*What you will do*: What you produce should be every line from the data that includes "button".

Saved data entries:
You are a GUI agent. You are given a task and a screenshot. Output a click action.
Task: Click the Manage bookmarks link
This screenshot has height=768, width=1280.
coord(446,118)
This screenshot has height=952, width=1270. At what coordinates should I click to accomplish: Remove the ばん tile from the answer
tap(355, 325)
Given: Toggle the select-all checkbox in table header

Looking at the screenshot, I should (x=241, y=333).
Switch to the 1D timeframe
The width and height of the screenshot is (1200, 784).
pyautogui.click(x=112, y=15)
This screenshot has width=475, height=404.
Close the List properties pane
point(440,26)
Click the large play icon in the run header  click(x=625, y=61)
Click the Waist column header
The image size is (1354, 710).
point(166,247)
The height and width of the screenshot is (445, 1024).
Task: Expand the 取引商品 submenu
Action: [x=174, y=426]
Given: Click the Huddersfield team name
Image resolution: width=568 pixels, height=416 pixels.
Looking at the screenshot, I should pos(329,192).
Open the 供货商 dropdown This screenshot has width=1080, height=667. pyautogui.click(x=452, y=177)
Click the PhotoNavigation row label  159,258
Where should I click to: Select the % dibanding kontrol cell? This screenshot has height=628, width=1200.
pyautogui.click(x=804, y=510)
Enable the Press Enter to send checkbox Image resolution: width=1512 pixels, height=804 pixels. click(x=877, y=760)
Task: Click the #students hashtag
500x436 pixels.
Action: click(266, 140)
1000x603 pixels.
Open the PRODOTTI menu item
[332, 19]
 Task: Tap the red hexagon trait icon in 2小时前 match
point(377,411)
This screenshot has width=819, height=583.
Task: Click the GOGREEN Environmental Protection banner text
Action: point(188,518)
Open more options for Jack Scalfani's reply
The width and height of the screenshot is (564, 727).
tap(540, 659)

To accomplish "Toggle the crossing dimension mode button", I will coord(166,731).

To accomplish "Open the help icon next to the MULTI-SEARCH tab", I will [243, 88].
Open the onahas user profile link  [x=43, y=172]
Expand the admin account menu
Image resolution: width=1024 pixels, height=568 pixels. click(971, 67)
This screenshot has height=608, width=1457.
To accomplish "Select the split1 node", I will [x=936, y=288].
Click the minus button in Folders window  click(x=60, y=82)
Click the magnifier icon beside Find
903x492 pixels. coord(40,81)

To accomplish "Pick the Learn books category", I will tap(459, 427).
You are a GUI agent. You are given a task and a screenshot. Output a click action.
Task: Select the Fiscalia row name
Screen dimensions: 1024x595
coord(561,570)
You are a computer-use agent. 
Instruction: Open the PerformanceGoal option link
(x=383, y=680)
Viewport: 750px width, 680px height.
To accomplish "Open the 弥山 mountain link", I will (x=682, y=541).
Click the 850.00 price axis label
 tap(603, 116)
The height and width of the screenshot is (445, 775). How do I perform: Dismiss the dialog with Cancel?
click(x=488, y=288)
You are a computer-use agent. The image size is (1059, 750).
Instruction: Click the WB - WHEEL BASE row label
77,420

*Expected answer*:
To accomplish "Toggle the crossing dimension mode button", I will coord(166,731).
Click the minus button in Folders window  click(x=60, y=82)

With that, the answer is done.